Carson Peak

Fri, Jul 18, 2008
Etymology Story Photos / Slideshow Map Profile

Continued...

Carson Peak rises majestically behind the small town of June Lake in the Eastern Sierra. It is not high by Sierra standards, but it looks good from the north rising sharply above SR158. I'd had my eye on the peak for a number of years, saving it for one of those half day efforts while vacationing with the family in Mammoth Lakes. Following an enjoyable outing to Treasure Peak, I repeated the 3a wakeup call the next morning and headed out for June Lake. I had done a rather poor job of learning the starting point the night before and ended up driving up several wrong streets in search of the Yost Creek/Fern Lake TH. Turns out it was much further west than I had expected, past the town limits and just before SR158 turns north towards Silver Lake. A sign alongside the road indicated the correct dirt road turnoff, and by 3:45a I was on my way by headlamp.
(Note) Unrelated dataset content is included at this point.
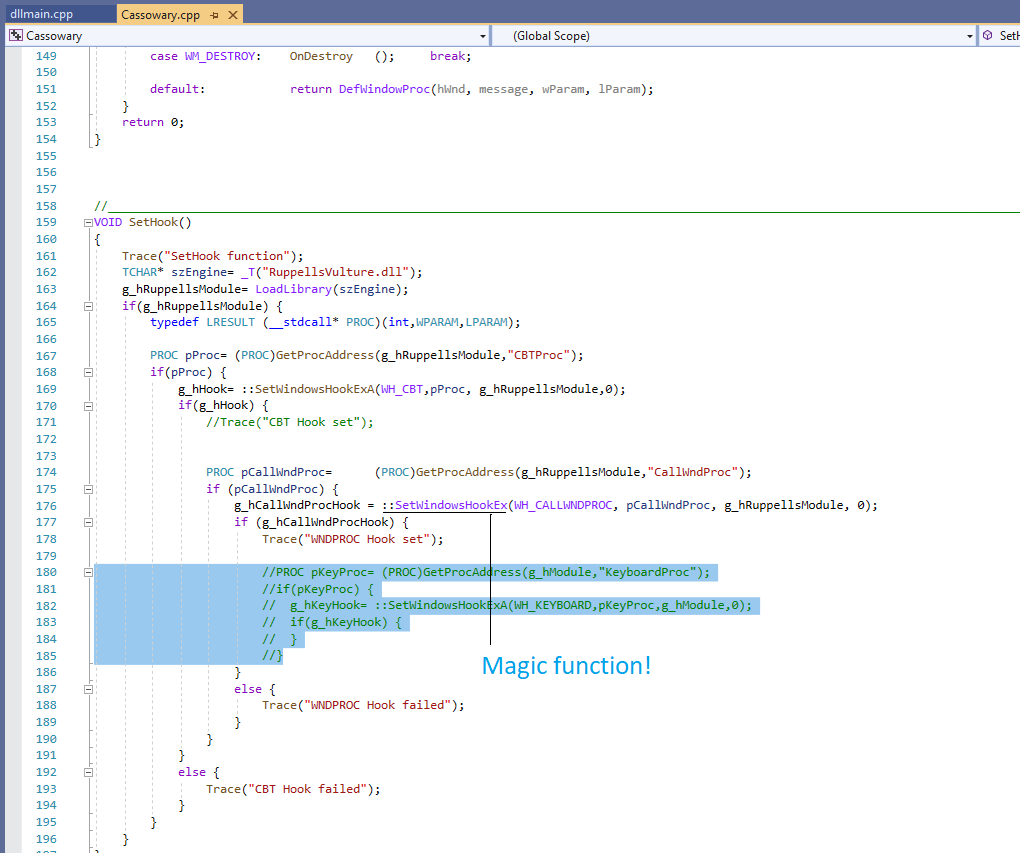Collapse the if(pProc) code block
This screenshot has height=853, width=1020.
(x=88, y=371)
I found the trail a series of steep switchbacks almost from the start, rising up the forested slopes. The town lights and reflections off the lakes below could be seen from time to time through the trees. It took half an hour to reach the only trail junction (it wouldn't be hard to miss the sharp right turn which is the fork to Fern Lake), and Fern Lake itself at the end of the first hour. I now came to the dilemma I had so far avoided with these early morning hikes - trying to navigate unknown terrain in the dark. There was no obvious use trail heading up to Carson Peak that I could find. A more obvious route might head south from the lake following the shallower canyon towards San Joaquin Mtn, but I hoped for a shorter approach directly up the slopes west of the lake. After some minor bushwhacking I found myself on some boulder slopes threading my way towards the base of the broad East Face, just a blurr in the very weak early morning light. I came across a series of ducks that gave me encouragement that I was on the right track, but lost these after about fifteen minutes. I was unable at first to tell how steep the East Face was, but as the morning light came on I realized I was looking at near cliffs and it dawned on me that I could easily fail to climb what I thought should be an easy peak.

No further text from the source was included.